Alors que le Greenwashing est monnaie courante, comment identifier un produit responsable et durable ?
Certains labels peuvent guider les consommateurs dans leurs achats, comme Ecocert ou GRS, qui certifie les fibres recyclées, ou encore GOTS, qui certifie le coton bio. Mais faire un achat responsable exige surtout du bon sens et de la vigilance, puisque certains labels sont créés par les enseignes elles-mêmes, à la fois juges et arbitres. Pour éviter les arnaques, il faut exiger de la transparence et du sens de leur part : se méfier si elles proposent des matières recyclées à prix complètement bradés, etc. Il s’agit d’être curieux, d’aller plus loin, même s’il n’est pas toujours évident de s’y retrouver. C’est pourquoi le mouvement Green Friday se pose ces questions à la place des consommateurs, afin de leur éviter ce travail chronophage. Nous votons d’ailleurs l’acceptation de nos adhérents, afin de s’assurer qu’ils ne pratiquent pas de Greenwashing.
Vous êtes fondatrice de l’entreprise Dream Act. Comment vous êtes-vous lancée dans ce projet ?

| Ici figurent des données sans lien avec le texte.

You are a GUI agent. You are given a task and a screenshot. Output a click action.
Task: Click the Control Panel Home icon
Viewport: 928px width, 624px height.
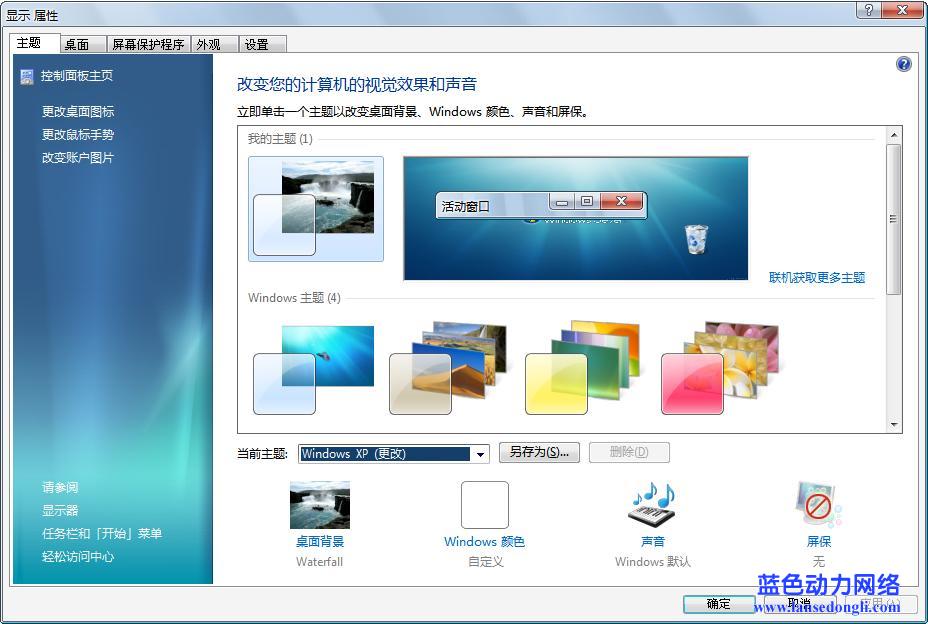pos(27,76)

Tout a commencé au retour d’un voyage dans le Sud de l’Inde. J’y ai rencontré des femmes travaillant dans l’industrie du coton, et constaté les ravages de la fast-fashion. À mon retour en France, j’ai compris que consommer mieux nous évitait de devoir aller au bout du monde pour réparer nos erreurs. Nous étions deux étudiantes à l’époque, avec la contrainte d’acheter des produits peu chers. Nous avons fondé cette boutique en ligne pour donner à chacun la possibilité d’acheter responsable en respectant son budget, et simplifier la vie de tous. Notre liste d’enseignes comprend environ 1 200 marques, spécialisées dans la mode éthique, le mobilier durable et les cosmétiques naturels. Nous sélectionnons nos enseignes selon un procédé précis : entretien avec le fondateur de la marque pour juger de la sincérité de sa démarche, évaluation de l’utilité du produit, de son prix, de sa qualité et de son esthétisme, questionnaire d’auto-évaluation, etc. En cas de doute, nous faisons appel à des bénévoles experts dans leur domaine (médecins, dermatologues, etc.), qui nous aident à analyser les aspects techniques que nous ne maîtrisons pas.